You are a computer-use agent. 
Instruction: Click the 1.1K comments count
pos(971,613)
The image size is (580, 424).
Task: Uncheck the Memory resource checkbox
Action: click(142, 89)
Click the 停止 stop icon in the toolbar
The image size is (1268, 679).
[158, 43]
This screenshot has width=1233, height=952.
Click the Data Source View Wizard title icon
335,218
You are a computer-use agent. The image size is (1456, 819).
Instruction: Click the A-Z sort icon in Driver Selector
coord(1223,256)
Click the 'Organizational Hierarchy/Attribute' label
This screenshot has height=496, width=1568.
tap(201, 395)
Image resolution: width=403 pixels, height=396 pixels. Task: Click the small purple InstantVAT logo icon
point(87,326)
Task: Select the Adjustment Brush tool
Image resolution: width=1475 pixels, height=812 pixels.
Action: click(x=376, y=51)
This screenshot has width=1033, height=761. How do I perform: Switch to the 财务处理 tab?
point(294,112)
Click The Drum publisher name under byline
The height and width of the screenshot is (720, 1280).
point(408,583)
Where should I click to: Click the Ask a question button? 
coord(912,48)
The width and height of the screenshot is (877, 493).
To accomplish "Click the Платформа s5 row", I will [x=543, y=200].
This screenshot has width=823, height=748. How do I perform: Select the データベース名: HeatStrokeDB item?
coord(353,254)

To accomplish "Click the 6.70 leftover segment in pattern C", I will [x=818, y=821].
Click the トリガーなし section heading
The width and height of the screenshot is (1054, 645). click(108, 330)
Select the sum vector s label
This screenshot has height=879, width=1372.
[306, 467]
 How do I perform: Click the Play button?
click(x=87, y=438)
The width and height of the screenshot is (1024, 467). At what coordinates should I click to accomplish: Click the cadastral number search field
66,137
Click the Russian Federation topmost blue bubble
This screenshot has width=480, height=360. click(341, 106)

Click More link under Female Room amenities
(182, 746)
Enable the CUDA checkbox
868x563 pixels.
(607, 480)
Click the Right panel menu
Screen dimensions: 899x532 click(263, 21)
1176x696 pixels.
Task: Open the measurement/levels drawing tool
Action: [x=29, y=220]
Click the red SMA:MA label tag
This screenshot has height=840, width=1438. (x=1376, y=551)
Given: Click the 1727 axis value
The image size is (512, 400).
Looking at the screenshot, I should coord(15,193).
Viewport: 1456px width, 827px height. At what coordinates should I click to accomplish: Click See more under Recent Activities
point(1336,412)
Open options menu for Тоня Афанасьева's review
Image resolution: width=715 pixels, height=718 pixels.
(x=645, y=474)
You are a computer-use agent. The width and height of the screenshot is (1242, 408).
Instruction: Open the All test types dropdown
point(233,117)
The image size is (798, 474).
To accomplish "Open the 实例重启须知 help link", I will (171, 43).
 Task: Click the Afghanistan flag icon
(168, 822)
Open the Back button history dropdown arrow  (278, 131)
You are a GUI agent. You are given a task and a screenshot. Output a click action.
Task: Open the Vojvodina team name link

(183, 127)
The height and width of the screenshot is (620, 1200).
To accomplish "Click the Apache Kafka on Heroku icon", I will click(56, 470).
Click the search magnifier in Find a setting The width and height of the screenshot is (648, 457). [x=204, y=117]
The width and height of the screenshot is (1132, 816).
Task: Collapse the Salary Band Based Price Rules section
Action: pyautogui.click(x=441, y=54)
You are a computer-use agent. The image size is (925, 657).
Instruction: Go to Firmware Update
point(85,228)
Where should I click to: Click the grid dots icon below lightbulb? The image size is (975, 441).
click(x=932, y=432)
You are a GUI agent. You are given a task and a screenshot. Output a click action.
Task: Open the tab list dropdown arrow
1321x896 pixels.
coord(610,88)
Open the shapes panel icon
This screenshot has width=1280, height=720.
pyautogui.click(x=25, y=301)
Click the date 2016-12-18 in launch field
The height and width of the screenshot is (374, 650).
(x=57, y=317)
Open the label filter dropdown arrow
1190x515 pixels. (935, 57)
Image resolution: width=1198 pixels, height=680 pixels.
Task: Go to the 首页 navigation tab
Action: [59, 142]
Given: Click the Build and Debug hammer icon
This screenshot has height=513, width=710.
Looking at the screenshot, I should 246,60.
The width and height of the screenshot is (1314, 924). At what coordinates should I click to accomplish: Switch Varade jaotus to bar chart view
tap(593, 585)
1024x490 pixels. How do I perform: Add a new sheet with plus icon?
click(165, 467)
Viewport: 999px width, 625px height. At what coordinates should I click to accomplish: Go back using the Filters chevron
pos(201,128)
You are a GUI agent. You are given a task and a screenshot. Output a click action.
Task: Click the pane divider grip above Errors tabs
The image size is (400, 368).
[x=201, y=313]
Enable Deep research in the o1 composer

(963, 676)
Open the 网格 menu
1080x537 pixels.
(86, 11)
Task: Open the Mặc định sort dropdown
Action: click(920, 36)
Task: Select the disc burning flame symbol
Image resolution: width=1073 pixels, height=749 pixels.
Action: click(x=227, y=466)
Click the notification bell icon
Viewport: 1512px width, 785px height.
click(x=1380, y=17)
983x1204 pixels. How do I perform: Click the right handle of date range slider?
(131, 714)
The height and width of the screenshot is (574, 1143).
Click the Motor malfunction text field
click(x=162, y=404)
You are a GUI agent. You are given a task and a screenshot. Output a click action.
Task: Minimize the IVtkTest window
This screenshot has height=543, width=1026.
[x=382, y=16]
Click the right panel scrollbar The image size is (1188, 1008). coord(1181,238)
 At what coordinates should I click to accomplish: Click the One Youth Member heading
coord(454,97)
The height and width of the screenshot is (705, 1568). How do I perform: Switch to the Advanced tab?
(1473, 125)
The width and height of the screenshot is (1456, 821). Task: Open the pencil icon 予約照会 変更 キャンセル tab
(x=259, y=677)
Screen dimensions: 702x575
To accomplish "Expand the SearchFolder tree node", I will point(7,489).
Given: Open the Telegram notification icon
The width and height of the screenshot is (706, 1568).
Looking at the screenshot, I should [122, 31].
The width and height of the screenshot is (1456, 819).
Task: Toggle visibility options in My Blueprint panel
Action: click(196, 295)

————————

La consigne:
Modifiez les items ci-dessus en remplaçant partout « How do I perform » par « How should I carry out », sans toucher au reste.

Résultat ci-dessous:
You are a computer-use agent. 
Instruction: Click the 1.1K comments count
pos(971,613)
The image size is (580, 424).
Task: Uncheck the Memory resource checkbox
Action: click(142, 89)
Click the 停止 stop icon in the toolbar
The image size is (1268, 679).
[158, 43]
This screenshot has width=1233, height=952.
Click the Data Source View Wizard title icon
335,218
You are a computer-use agent. The image size is (1456, 819).
Instruction: Click the A-Z sort icon in Driver Selector
coord(1223,256)
Click the 'Organizational Hierarchy/Attribute' label
This screenshot has height=496, width=1568.
tap(201, 395)
Image resolution: width=403 pixels, height=396 pixels. Task: Click the small purple InstantVAT logo icon
point(87,326)
Task: Select the Adjustment Brush tool
Image resolution: width=1475 pixels, height=812 pixels.
Action: click(x=376, y=51)
This screenshot has width=1033, height=761. How should I carry out: Switch to the 财务处理 tab?
point(294,112)
Click The Drum publisher name under byline
The height and width of the screenshot is (720, 1280).
point(408,583)
Where should I click to: Click the Ask a question button? 
coord(912,48)
The width and height of the screenshot is (877, 493).
To accomplish "Click the Платформа s5 row", I will [x=543, y=200].
This screenshot has width=823, height=748. How should I carry out: Select the データベース名: HeatStrokeDB item?
coord(353,254)

To accomplish "Click the 6.70 leftover segment in pattern C", I will [x=818, y=821].
Click the トリガーなし section heading
The width and height of the screenshot is (1054, 645). click(108, 330)
Select the sum vector s label
This screenshot has height=879, width=1372.
[306, 467]
 How should I carry out: Click the Play button?
click(x=87, y=438)
The width and height of the screenshot is (1024, 467). At what coordinates should I click to accomplish: Click the cadastral number search field
66,137
Click the Russian Federation topmost blue bubble
This screenshot has width=480, height=360. click(341, 106)

Click More link under Female Room amenities
(182, 746)
Enable the CUDA checkbox
868x563 pixels.
(607, 480)
Click the Right panel menu
Screen dimensions: 899x532 click(263, 21)
1176x696 pixels.
Task: Open the measurement/levels drawing tool
Action: [x=29, y=220]
Click the red SMA:MA label tag
This screenshot has height=840, width=1438. (x=1376, y=551)
Given: Click the 1727 axis value
The image size is (512, 400).
Looking at the screenshot, I should coord(15,193).
Viewport: 1456px width, 827px height. At what coordinates should I click to accomplish: Click See more under Recent Activities
point(1336,412)
Open options menu for Тоня Афанасьева's review
Image resolution: width=715 pixels, height=718 pixels.
(x=645, y=474)
You are a computer-use agent. The width and height of the screenshot is (1242, 408).
Instruction: Open the All test types dropdown
point(233,117)
The image size is (798, 474).
To accomplish "Open the 实例重启须知 help link", I will (171, 43).
 Task: Click the Afghanistan flag icon
(168, 822)
Open the Back button history dropdown arrow  (278, 131)
You are a GUI agent. You are given a task and a screenshot. Output a click action.
Task: Open the Vojvodina team name link

(183, 127)
The height and width of the screenshot is (620, 1200).
To accomplish "Click the Apache Kafka on Heroku icon", I will click(56, 470).
Click the search magnifier in Find a setting The width and height of the screenshot is (648, 457). [x=204, y=117]
The width and height of the screenshot is (1132, 816).
Task: Collapse the Salary Band Based Price Rules section
Action: pyautogui.click(x=441, y=54)
You are a computer-use agent. The image size is (925, 657).
Instruction: Go to Firmware Update
point(85,228)
Where should I click to: Click the grid dots icon below lightbulb? The image size is (975, 441).
click(x=932, y=432)
You are a GUI agent. You are given a task and a screenshot. Output a click action.
Task: Open the tab list dropdown arrow
1321x896 pixels.
coord(610,88)
Open the shapes panel icon
This screenshot has width=1280, height=720.
pyautogui.click(x=25, y=301)
Click the date 2016-12-18 in launch field
The height and width of the screenshot is (374, 650).
(x=57, y=317)
Open the label filter dropdown arrow
1190x515 pixels. (935, 57)
Image resolution: width=1198 pixels, height=680 pixels.
Task: Go to the 首页 navigation tab
Action: [59, 142]
Given: Click the Build and Debug hammer icon
This screenshot has height=513, width=710.
Looking at the screenshot, I should 246,60.
The width and height of the screenshot is (1314, 924). At what coordinates should I click to accomplish: Switch Varade jaotus to bar chart view
tap(593, 585)
1024x490 pixels. How should I carry out: Add a new sheet with plus icon?
click(165, 467)
Viewport: 999px width, 625px height. At what coordinates should I click to accomplish: Go back using the Filters chevron
pos(201,128)
You are a GUI agent. You are given a task and a screenshot. Output a click action.
Task: Click the pane divider grip above Errors tabs
The image size is (400, 368).
[x=201, y=313]
Enable Deep research in the o1 composer

(963, 676)
Open the 网格 menu
1080x537 pixels.
(86, 11)
Task: Open the Mặc định sort dropdown
Action: click(920, 36)
Task: Select the disc burning flame symbol
Image resolution: width=1073 pixels, height=749 pixels.
Action: click(x=227, y=466)
Click the notification bell icon
Viewport: 1512px width, 785px height.
click(x=1380, y=17)
983x1204 pixels. How should I carry out: Click the right handle of date range slider?
(131, 714)
The height and width of the screenshot is (574, 1143).
Click the Motor malfunction text field
click(x=162, y=404)
You are a GUI agent. You are given a task and a screenshot. Output a click action.
Task: Minimize the IVtkTest window
This screenshot has height=543, width=1026.
[x=382, y=16]
Click the right panel scrollbar The image size is (1188, 1008). coord(1181,238)
 At what coordinates should I click to accomplish: Click the One Youth Member heading
coord(454,97)
The height and width of the screenshot is (705, 1568). How should I carry out: Switch to the Advanced tab?
(1473, 125)
The width and height of the screenshot is (1456, 821). Task: Open the pencil icon 予約照会 変更 キャンセル tab
(x=259, y=677)
Screen dimensions: 702x575
To accomplish "Expand the SearchFolder tree node", I will point(7,489).
Given: Open the Telegram notification icon
The width and height of the screenshot is (706, 1568).
Looking at the screenshot, I should [122, 31].
The width and height of the screenshot is (1456, 819).
Task: Toggle visibility options in My Blueprint panel
Action: click(196, 295)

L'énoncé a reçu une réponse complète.